Whenever I think about these things, I remember the trip to Wolfsburg, to which Volkswagen had invited the crème de la creme of American auto bloggers at a cost of what I estimated at more than $10,000 a head. They dragged Volkswagen’s Über-Ingenieur Dr. Ulrich Hackenberg out of a board meeting so that he could face the eager journalists. Then, nothing happened. The hopes of journalism poked their smartphones and noses instead of asking pointed questions. See picture at the beginning of the story.

Instead of talking to Hackenberg, the scribes were interested in talking to themselves, or their friends on Facebook and Twitter. Volkswagen made a mistake and served free WiFi along with free food. Both were consumed with gusto, the Über-Ingenieur was ignored. Hackenberg ended up being interviewed by two troglodytes from the last century of auto journalism, Kevin Jost of SAE Magazine, and Doron Levin of Fortune.

The bloggers deserve to be replaced by bots.

The downspin of the auto sites has worried carmakers for quite some time, and they are working on alternatives. Nissan especially is at the forefront of that movement to leapfrog the do-nothing, bot-based media, and to talk directly to the public instead through open-mouthed mouthpieces. Others are rumored to work on similar projects. When Nissan launched its Global Newsroom, Roger Schreffler of Wards, a fixture of the Tokyo auto circuit, complained loudly at the Foreign Correspondents Club that “Nissan wants to put us all out of business.” The blogs don’t even notice that they are being replaced.

Meanwhile, Motor Trend’s is “restructuring its automotive titles under a new branding group called The Enthusiast Network,” wrote AN. This should hasten their demise. It’s a badly kept secret in the industry that “enthusiast” is a dirty word among automakers.

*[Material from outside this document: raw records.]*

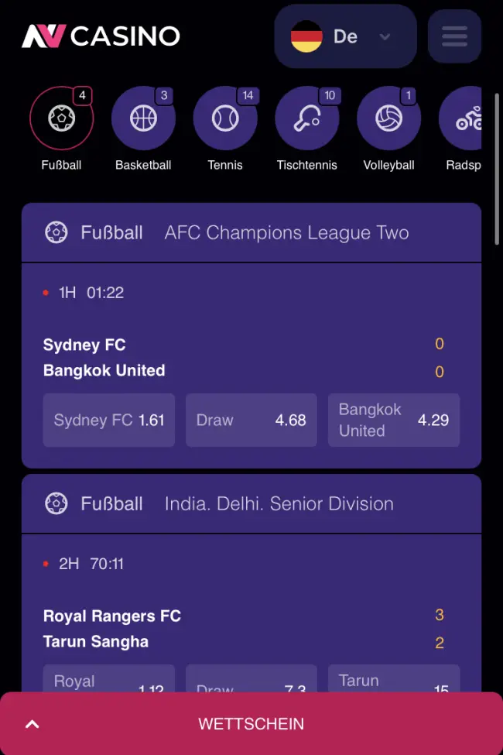Bet on Sydney FC at 1.61
503x755 pixels.
[x=109, y=420]
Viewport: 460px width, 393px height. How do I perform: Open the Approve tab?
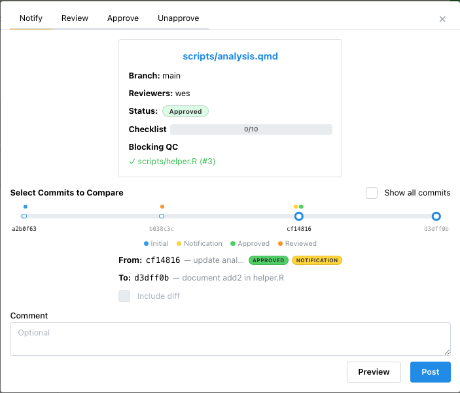(x=123, y=18)
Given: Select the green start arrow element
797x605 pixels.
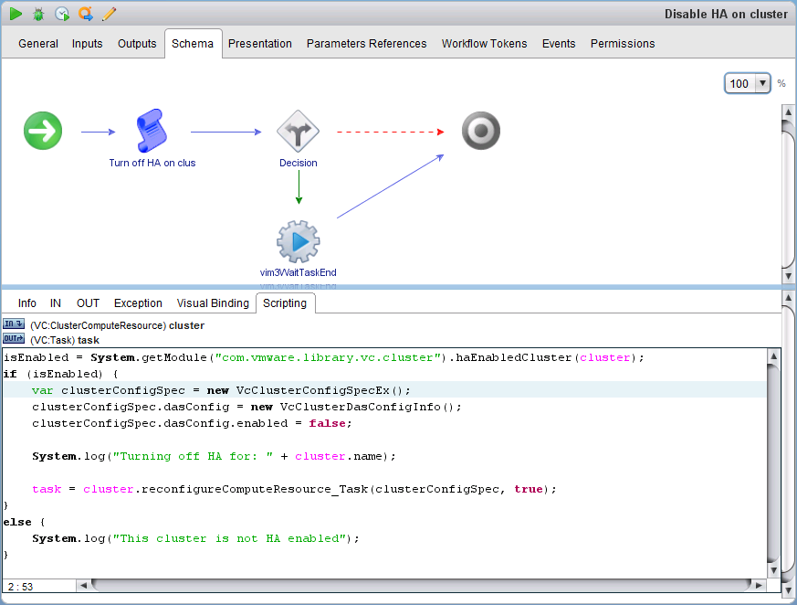Looking at the screenshot, I should (43, 132).
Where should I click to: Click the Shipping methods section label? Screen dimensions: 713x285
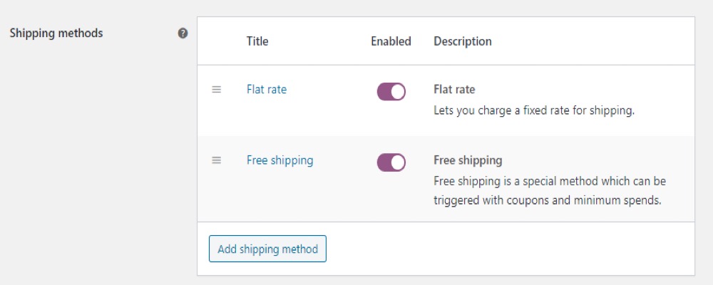click(x=56, y=33)
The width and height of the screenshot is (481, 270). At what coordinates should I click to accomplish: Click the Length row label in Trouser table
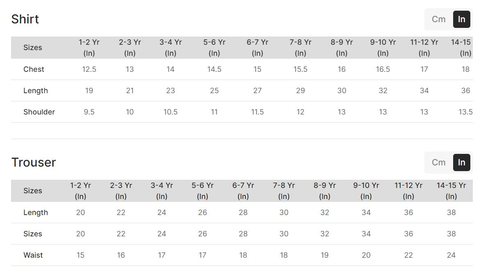click(36, 213)
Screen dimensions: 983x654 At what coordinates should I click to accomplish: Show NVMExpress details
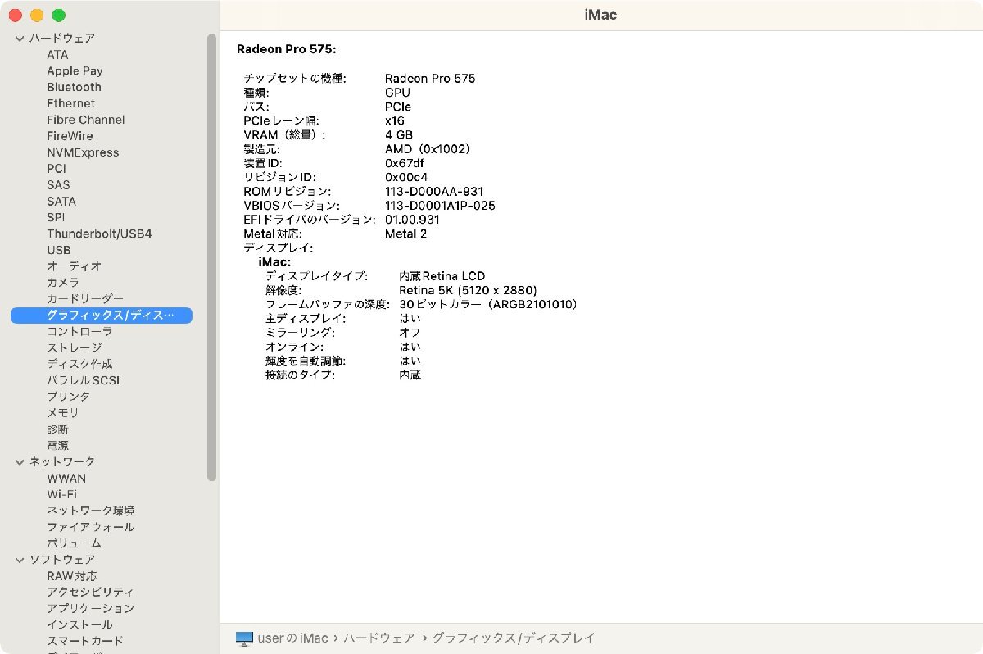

According to lore making the rounds on corridors of major OEMs, those expletive deleted “enthusiasts” give bad unsolicited advice on how to build, brand, and sell cars, they get vicious if they aren’t listened to, and the only thing they buy are aftermarket parts for their 15 year old jalopies. To get ad dollars out of the OEMs, ready buyers need to be delivered. Enthusiast and news sites are on the subsistence diet of Google Adwords, or shadier networks. As the charts above show, the lack of calories is taking its toll.

P.S.: Don’t ask for our rankings, we have none. We don’t take ads either.

 

P.P.S.: Neal Pollack pointed to the second picture, demanding credit for “peeking over Doron Levin’s right shoulder, and I am TRYING to listen.” It sure looks like Neal receding hairline. Credit issued.